Ziad Shihab

Cinema's fascination with the 'suburb as simulation' trope


Cinema's fascination with the 'suburb as simulation' trope

Fri 16th Sep 2022 06.00 BST

Olvia Wilde’s Don’t Worry Darling hasn’t even opened in theatres, and it’s already being accused of employing some pretty tired cinematic tropes. The most central of these is the ‘suburbia as simulation’ model, in which a picture-perfect 1950s American suburb turns out to be a manufactured hyperreality. It’s there in The Stepford Wives, The Truman Show and many others. Still, the question remains: why are so many directors convinced that America’s suburban idylls are disguising something more sinister?

It’s worth remembering that there was a time when the American government was actually in the business of manufacturing fake suburbs. Built on the Nevada atomic test site, the so-called Doom Towns of the 1950s included all the hallmarks of the classic ’50s suburb, including luxury cars, two-story homes (complete with interior furnishings and stocked pantries) and a selection of fully-dressed mannequins.

The inhabitants of Annie, Nevada, didn’t fare so well when the bomb was dropped. "Dummies lay dead and dying in basements, living rooms, kitchens, bedrooms," one newspaper wrote. "Mannequin tot…was blown out of bed and showered with needle-sharp glass fragments."

The idea of all those lifeless suburban families – their prim outfits covered in dust – is unnerving because it goes against the view of suburbia as some safe haven. Since the 1950s, the suburbs have been a byword for safety, security, wealth, and prosperity. For a time, they were symbolic of America’s stability – the perfect encapsulation of contemporary culture.

But suburbia isn’t simply a place people live; it’s a cultural term that, as John Berger argued, connotes a way of life. Cinema and TV (having something of a golden age when the suburbanisation of America began) have been instrumental in shaping our understanding of what this lifestyle entails: the T-shaped houses, the white picket fences, the smiling neighbours.

The suburbs suggest an ideal vision of community where homogeneity reigns supreme. Every man has a good job, and a car; every woman has a husband, a family and a kitchen fitted with a refrigerator. It doesn’t take much to see why critics like Amy Kenyon have called suburbia the "spatialisation of the American Dream." The two have always been inseparable.

Perhaps this is why filmmakers have used suburbia as a space to vent their criticisms of America as a nation. Take The Stepford Wives, for example. Released in 1975 amid an explosion of Second Wave feminism, the film takes place in the fictional town of Stepford, where married men are accompanied by submissive and impossibly beautiful wives, who all wear the same glazed expression.

Like the female inhabitants of the picture-perfect town of Victory in Don’t Worry Darling, the Stepford wives are reminiscent of the valium-addicted housewives of the 1950s. ("Delusions.

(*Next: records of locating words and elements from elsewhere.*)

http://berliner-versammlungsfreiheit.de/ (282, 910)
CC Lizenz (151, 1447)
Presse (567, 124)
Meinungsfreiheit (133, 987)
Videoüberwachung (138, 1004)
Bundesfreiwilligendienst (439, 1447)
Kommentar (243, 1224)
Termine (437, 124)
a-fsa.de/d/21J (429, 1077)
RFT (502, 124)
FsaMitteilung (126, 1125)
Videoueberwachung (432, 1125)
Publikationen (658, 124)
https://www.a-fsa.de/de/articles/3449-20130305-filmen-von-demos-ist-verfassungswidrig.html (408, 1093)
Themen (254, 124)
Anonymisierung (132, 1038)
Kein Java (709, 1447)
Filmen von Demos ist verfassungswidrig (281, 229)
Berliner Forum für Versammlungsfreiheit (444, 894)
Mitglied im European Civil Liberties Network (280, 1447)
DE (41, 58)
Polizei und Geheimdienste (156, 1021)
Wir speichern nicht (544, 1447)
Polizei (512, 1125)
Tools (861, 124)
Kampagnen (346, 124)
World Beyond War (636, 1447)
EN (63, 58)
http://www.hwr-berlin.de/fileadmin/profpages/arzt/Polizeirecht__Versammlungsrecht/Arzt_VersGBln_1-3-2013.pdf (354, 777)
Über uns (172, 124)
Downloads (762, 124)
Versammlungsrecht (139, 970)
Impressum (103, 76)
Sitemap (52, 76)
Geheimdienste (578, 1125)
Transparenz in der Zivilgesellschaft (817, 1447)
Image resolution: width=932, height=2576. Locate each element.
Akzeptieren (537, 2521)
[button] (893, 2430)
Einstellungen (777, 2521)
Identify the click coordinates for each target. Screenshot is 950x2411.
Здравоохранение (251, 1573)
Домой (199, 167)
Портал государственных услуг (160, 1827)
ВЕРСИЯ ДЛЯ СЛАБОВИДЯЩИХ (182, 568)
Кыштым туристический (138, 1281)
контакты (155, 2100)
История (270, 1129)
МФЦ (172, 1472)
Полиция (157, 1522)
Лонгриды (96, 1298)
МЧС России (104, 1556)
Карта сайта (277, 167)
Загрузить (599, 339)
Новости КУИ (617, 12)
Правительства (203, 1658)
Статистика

Memory problems. Hysteria." is how town patriarch Frank brushes off Alice’s suggestion that things aren’t quite as they seem). To an outsider like Joanna Eberhart, their vapid subservience and unflinching devotion to their husbands – something she has been taught to aspire to – is deeply disturbing.

Of course, when she learns that robot replicas have actually replaced these women, she realises she was right to be worried. Here, suburbia (and, by extension, the American dream) conceal a much darker reality. Far from being an Edenic promised land, Stepford is a fabrication, a false reality that depends on the nullification of those who would oppose its social hierarchies.

All simulations – no matter how seamless – are prone to rupture. There are often warning signs: in Don’t Worry Darling, these are earthquakes that the inhabitants of Victory have learnt to ignore. In The Truman Show, it’s a satellite camera that nearly lands on the titular character’s head, planting a seed of curiosity he simply can’t shake.

In both cases, the directors seem to be drawing attention to the fragility of things, or at least pointing out that another world is possible. Importantly, there is always a sense that it would be easier for the protagonist to stay within their simulated reality. Truman’s life is perfectly fine before his revelation. The same is true of Alice Chambers (Florence Pugh), who has everything she needs in Victory.

And yet we would rather they leave it all behind. Why? Because accepting that world would mean accepting its injustices, politics, and power structures. In this way, the suburban idyll represents a sort of voluntary ignorance. Time and time again, cinema has reminded us to open our eyes and see things for what they really are.